The MACD indicator is also called the exponential smoothing moving average of similarity and difference, created by Gerald Apple. It is a technical analysis tool to study the timing of stock trading and track the trend of stock prices. MACD is a technical indicator that uses the aggregation and separation between the fast moving average and the slow moving average to make a judgment on the timing of buying and selling. It is a mid-line trend indicator with a certain lag; it will lose its effectiveness in the consolidation of the market.
Technical indicators are used by investors to determine the sniper target after using technical factors such as price, time and volume, and then use it as a reference for precise buying and selling points, so it has a certain precise positioning effect. Among all the technical indicators, the MACD indicator has the largest reference role, so it is also known as the king of indicators.
The MACD indicator is used by investors to determine the sniper target by using technical factors such as price, time and volume, and then use it as a reference for precise buying and selling points, so it has a certain role in precise positioning.
There are prices, time and volume first, and then indicators. Always use price, time and volume as the first element of analysis. Price comes first, and indicators come later. Most of the indicators are lagging. Technical indicators cannot be overly superstitious.

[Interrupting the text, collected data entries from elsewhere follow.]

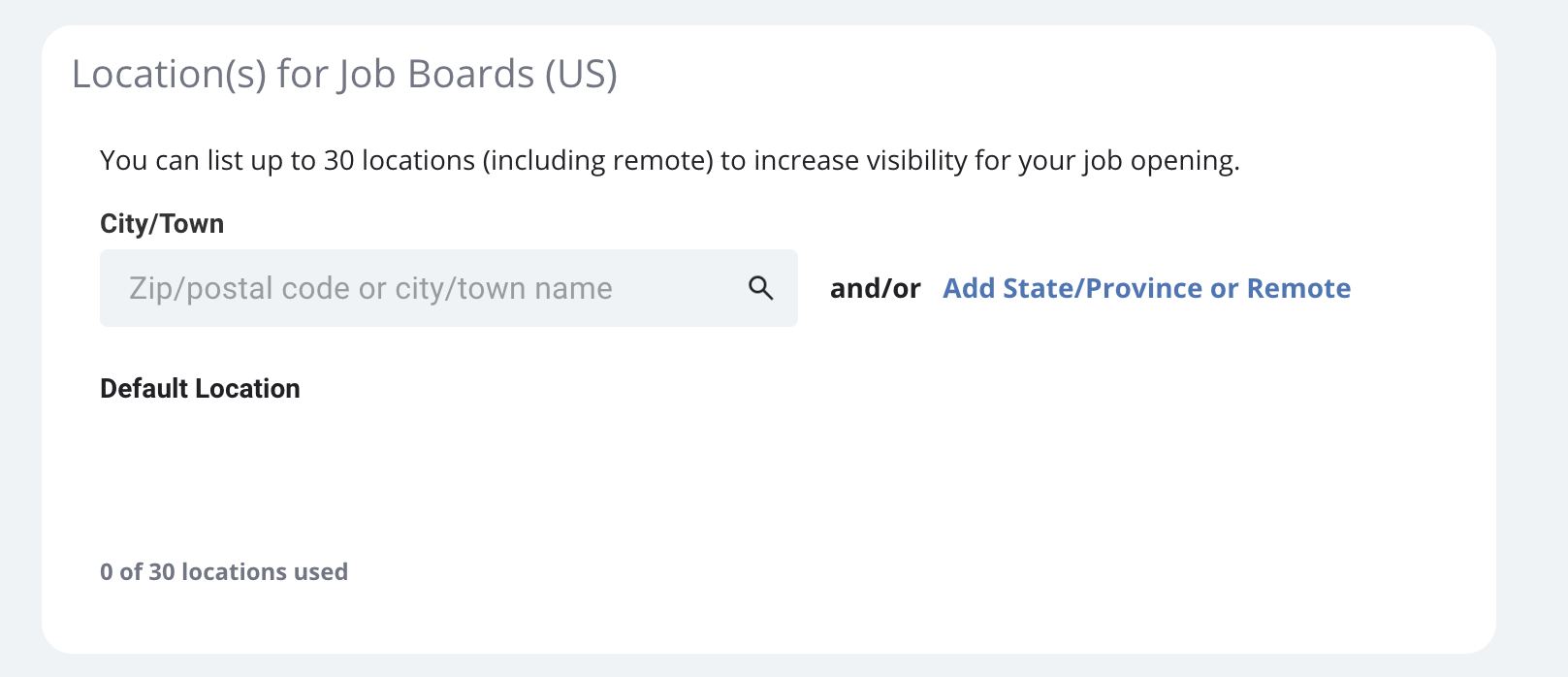1568x677 pixels.
Task: Click "locations used" in the bottom counter
Action: pos(265,572)
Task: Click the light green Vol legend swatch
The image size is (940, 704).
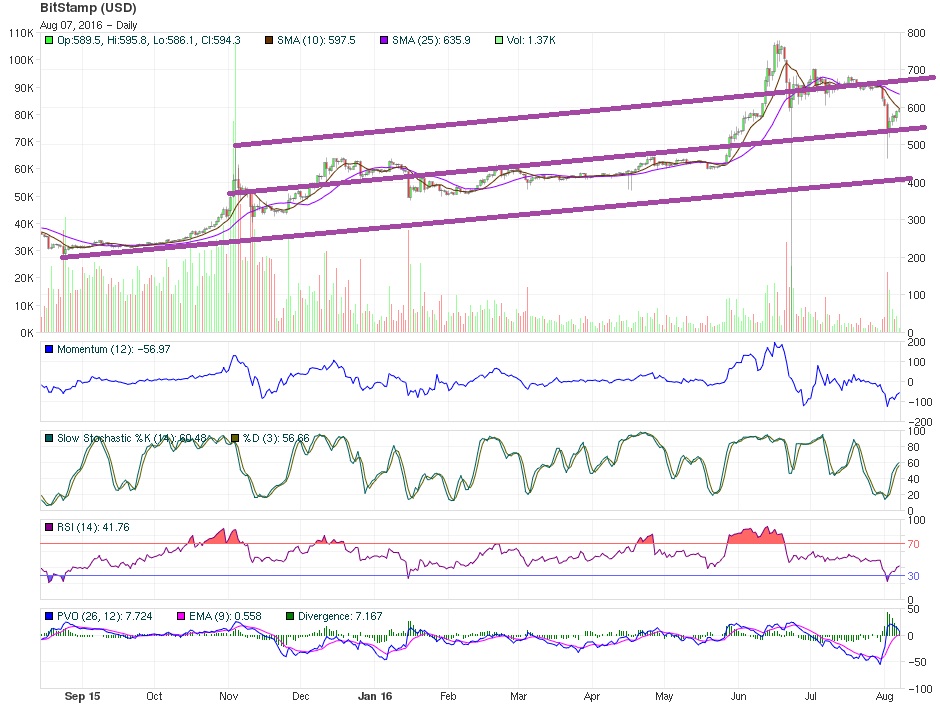Action: 499,40
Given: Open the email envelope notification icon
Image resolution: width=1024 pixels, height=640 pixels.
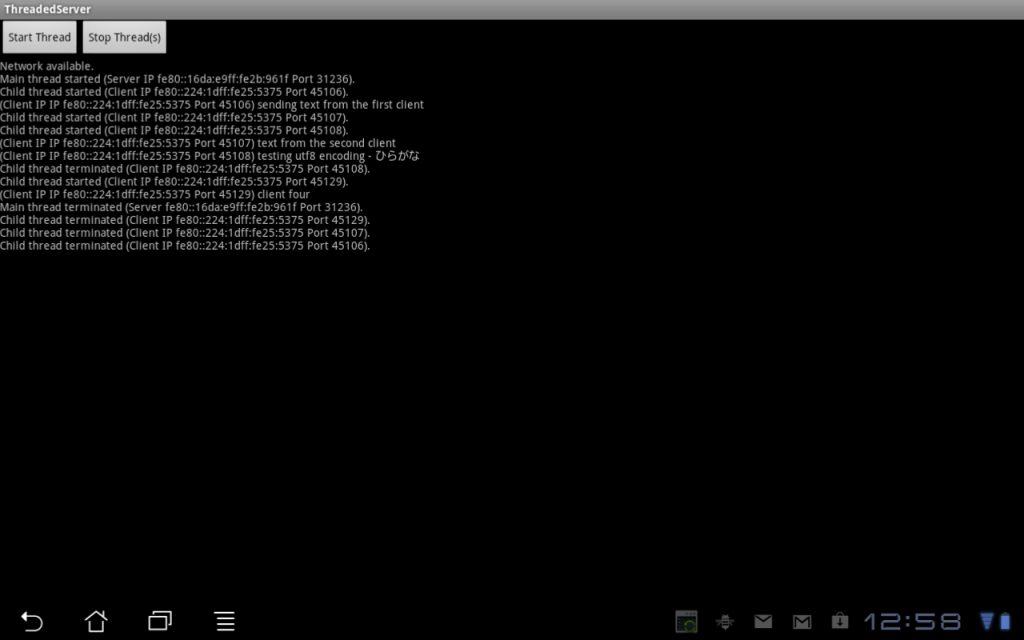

Technical indicators can only be in a very limited subordinate, auxiliary and reference position, rather than as the main technical analysis method! If investors can’t understand this point, it will be difficult to become a powerful tool in the investment market.
MACD has clear technical signals and clear trend pointing meaning. Each cycle level MACD is a true manifestation of the stock price trend, but the shorter the cycle of the MACD, the higher the possibility of human control and the greater the possibility of distortion. Big. Therefore, it is recommended that investors use the MACD with a longer period as a reference for decision-making.
The trend value of MACD is not only reflected in its golden cross and death cross, but more importantly in its divergence. If the buying of the golden cross and the selling of the dead cross are taking advantage of the trend, then the effective top divergence short and the effective bottom divergence long is a rebound lute. The second golden cross zero red has strengthened our confidence in buying, while the second dead cross zero green has prompted us to accelerate our exit.